Regression analysis is an interesting concept.

You start with the most important variable, the one you want to predict, the one you call the dependent variable.

Then, you collect together a bunch of other variables. If you’re lucky, you’ve got a dataset with hundreds of other variables to pick from. These are the ones you call dependent variables.

With the variables outlined, you can now say:

*The dependent variable depends on the independent variables*

*The independent variables predict the dependent variable*

*The dependent variable is influenced by the independent variables*

*The dependent variable is explained by the independent variables*

But just because you call a variable a dependent doesn’t make it a dependent variable. As with correlation, a regression does not signify causation. Regression is a slightly more complicated, slightly more cool, slightly more interesting correlation.

If you wanted to, you could call any variable a dependent variable. You could easily run a regression model to find the co-efficients behind any of these equations containing both a dependent and independent variables:

*Education is a function of salary + number of cars you own + square footage of your residence
Attitude towards the environment is a function of how much meat you eat + the number of fur coats you own
Your favorite colour is a function of the colour of your car + the colour of your living room + the colour of your front door*

In each case, is the dependent variable truly caused by the independent variables? Absolutely not. Is there a scientific relationship between the variables dependent and independent variables? Absolutely. It’s purely correlational, but it is most definitely a clear relationship.

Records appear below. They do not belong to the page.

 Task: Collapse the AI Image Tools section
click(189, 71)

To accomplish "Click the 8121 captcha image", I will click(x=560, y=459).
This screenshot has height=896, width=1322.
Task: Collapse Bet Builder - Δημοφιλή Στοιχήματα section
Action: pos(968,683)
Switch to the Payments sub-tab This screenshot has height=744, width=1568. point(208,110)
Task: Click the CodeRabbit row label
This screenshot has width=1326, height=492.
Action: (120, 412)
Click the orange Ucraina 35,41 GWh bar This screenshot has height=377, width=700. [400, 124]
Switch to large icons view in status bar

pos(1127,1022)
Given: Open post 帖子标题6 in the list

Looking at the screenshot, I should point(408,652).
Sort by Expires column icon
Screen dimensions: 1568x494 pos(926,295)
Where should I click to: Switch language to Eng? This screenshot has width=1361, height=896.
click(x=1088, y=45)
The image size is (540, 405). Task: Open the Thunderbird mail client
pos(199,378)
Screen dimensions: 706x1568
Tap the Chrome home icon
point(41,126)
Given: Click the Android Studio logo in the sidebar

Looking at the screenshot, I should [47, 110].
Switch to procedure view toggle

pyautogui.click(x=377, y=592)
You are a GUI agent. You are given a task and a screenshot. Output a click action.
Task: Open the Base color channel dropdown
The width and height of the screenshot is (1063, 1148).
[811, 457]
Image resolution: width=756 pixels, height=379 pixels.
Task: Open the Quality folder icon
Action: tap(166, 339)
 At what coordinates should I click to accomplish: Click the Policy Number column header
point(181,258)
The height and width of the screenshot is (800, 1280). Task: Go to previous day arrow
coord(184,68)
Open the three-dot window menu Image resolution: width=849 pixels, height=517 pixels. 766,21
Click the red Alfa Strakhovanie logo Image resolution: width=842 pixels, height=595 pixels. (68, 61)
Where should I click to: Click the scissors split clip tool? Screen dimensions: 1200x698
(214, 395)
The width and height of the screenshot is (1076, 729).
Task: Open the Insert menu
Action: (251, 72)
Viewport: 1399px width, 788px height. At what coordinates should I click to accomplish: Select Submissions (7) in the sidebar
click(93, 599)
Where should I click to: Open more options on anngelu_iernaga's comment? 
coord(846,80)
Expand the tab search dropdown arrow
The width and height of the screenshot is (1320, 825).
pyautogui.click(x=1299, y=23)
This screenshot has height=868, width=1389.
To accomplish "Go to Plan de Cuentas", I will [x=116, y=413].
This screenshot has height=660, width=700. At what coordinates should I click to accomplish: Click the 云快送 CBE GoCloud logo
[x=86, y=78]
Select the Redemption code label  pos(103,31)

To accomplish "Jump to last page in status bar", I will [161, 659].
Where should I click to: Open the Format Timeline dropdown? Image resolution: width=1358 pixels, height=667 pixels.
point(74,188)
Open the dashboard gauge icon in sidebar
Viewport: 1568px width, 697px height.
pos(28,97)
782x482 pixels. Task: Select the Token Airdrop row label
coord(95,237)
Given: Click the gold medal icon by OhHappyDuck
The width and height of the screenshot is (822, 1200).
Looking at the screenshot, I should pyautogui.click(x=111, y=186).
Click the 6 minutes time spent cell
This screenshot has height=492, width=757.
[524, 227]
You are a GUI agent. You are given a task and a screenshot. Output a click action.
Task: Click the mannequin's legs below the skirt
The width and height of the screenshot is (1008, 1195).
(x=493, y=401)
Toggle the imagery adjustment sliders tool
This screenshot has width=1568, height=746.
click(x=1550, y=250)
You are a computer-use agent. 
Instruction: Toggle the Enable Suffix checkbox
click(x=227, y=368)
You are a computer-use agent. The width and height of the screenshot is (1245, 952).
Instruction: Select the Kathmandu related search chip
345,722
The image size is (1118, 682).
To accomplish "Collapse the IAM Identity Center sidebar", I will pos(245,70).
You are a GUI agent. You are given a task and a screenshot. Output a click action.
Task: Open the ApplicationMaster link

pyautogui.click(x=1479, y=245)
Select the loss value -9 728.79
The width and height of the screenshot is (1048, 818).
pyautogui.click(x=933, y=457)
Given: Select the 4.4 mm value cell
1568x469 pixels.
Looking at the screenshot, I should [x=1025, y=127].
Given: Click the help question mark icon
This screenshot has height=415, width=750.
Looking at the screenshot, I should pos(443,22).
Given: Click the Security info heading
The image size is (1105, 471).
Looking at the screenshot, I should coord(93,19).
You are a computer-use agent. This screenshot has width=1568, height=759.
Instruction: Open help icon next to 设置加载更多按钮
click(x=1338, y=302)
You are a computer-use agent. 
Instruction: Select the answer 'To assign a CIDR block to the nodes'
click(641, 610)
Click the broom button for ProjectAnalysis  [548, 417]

So the next time you plop variables into one or the other side of an equation, consider whether it is a predictive or correlational model because the model won’t tell you either way. So in the immortal words of Jean Luc Picard, just saying it won’t make it so.

###### Related articles

- Regression Fantasies: Part III (statswithcats.wordpress.com)

My favourite example is the blood alcohol test. We can use the amount of alcohol in somebody’s blood, via regression, to predict how much alcohol they drank. However, the alcohol in the blood did not cause drinking, the drinking caused the blood alcohol.

Another nice example, and one that gets very controversial when applied to climate estimates thousands of years ago, is that regression can be used to estimate the weather from the size of tree rings, the wider the rings the better the weather. In this particular regression, the size of the tree rings is treated as the independent variable, and the weather as the dependent variable. But, the tree rings did not cause the weather.

However, calling it the dependent variable does make it the dependent variable, at least to scientists. However, the scientists do not mean what the person in the street means by dependent variable. The independent variables are the ones we are going to vary in the test, and the associated movement in the dependent variable is what we want to find out – it is dependent is the sense of being the variable of interest, but, as you say, no causality is implied.